Exercises to complete »
(a) According to the Enerplus disclaimer, who approved any financial outlook or future oriented financial information in the news release?
(b) Please reproduce the Enerplus disclaimer starting at "Any financial outlook" and ending at "for other purposes.".
(c) Carry on writing the Enerplus disclaimer from its final sentence.

Text section »
────

The forward-looking information contained in this news release speaks only as of the date of this news release, and Enerplus assumes no obligation to publicly update or revise such information to reflect new events or circumstances, except as may be required pursuant to applicable laws.
Any financial outlook or future oriented financial information in this news release, as defined by applicable securities legislation, has been approved by management of Enerplus. Such financial outlook or future oriented financial information is provided for the purpose of providing information about management’s reasonable expectations as to the anticipated results of its proposed business activities for 2013. Readers are cautioned that reliance on such information may not be appropriate for other purposes.

────

Stored data »

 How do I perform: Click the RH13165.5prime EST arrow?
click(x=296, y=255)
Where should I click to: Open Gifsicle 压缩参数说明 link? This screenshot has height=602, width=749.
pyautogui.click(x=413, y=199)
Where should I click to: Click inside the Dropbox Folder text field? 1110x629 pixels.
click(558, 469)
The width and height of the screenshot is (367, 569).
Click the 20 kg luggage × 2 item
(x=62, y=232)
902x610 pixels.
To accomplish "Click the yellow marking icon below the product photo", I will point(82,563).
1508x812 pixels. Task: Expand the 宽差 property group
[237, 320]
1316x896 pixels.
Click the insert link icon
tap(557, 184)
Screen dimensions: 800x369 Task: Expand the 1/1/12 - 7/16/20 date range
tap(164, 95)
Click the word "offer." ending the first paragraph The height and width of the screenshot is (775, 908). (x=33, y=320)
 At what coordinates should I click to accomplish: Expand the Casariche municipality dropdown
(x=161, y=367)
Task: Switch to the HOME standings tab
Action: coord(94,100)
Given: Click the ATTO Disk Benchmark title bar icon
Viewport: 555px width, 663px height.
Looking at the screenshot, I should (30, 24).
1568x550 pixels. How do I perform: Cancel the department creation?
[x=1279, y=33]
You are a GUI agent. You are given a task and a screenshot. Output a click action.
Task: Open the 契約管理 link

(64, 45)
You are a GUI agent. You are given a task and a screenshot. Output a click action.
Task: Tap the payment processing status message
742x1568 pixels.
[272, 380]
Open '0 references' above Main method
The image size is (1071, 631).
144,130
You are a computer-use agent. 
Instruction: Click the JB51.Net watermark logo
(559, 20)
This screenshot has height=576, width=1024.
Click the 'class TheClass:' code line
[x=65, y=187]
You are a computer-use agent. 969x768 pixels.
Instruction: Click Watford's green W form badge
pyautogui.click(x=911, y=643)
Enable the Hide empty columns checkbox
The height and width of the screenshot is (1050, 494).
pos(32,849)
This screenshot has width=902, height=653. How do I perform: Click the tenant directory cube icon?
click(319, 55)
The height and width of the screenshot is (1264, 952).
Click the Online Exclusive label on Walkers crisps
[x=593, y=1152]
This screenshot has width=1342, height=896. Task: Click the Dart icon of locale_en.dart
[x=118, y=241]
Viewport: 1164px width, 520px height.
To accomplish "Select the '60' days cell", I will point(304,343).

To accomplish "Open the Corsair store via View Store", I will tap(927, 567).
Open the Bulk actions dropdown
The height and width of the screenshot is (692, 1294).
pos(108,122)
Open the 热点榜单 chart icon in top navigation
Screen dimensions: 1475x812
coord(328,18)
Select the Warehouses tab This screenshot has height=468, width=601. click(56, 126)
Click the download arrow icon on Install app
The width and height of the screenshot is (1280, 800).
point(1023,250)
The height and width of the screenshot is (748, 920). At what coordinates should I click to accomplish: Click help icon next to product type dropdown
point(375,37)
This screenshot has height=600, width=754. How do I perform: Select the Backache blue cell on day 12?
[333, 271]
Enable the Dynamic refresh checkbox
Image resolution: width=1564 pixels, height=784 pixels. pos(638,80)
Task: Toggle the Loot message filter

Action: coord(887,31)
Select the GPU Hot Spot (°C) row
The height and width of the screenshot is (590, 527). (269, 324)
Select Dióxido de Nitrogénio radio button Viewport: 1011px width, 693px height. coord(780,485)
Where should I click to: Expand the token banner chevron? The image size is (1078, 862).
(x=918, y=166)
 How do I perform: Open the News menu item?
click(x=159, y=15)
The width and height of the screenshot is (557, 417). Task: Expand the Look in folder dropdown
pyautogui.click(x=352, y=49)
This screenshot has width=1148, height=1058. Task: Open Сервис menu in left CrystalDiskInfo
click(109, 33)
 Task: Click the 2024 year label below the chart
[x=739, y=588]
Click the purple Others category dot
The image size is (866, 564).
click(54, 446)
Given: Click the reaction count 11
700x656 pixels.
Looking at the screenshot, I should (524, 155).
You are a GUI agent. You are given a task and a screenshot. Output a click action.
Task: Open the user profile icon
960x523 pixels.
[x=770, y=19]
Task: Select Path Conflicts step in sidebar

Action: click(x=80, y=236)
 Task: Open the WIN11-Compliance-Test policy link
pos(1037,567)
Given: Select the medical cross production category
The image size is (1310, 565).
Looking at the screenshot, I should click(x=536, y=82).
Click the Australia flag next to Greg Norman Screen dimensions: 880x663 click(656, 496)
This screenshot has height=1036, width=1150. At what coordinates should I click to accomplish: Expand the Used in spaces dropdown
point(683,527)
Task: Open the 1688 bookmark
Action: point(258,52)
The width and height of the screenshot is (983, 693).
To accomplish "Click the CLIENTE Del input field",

────

Expected outputs »
(a) Management of Enerplus approved it.

(b)
Any financial outlook or future oriented financial information in this news release, as defined by applicable securities legislation, has been approved by management of Enerplus. Such financial outlook or future oriented financial information is provided for the purpose of providing information about management’s reasonable expectations as to the anticipated results of its proposed business activities for 2013. Readers are cautioned that reliance on such information may not be appropriate for other purposes.

(c)
Enerplus utilizes the following terms for measurement within this news release that do not have a standardized meaning or definition as prescribed by IFRS and therefore may not be comparable with the calculation of similar measures by other entities
We use the term “adjusted payout ratio” to measure operating performance, leverage and liquidity. We calculate “adjusted payout ratio” is calculated as dividends paid to shareholders net of the participation in the Stock Dividend Plan plus capital expenditures divided by funds flow. The term “adjusted payout ratio” does not have a standardized meaning or definition as prescribed by IFRS and therefore may not be comparable with the calculation of similar measures by other entities.
Netback is used to measure operating performance and is calculated by subtracting Enerplus’ expected royalties and operating costs from the anticipated revenues in respect of the relevant properties. The term “netback” does not have a standardized meaning or definition as prescribed by IFRS and therefore may not be comparable with the calculation of similar measures by other entities.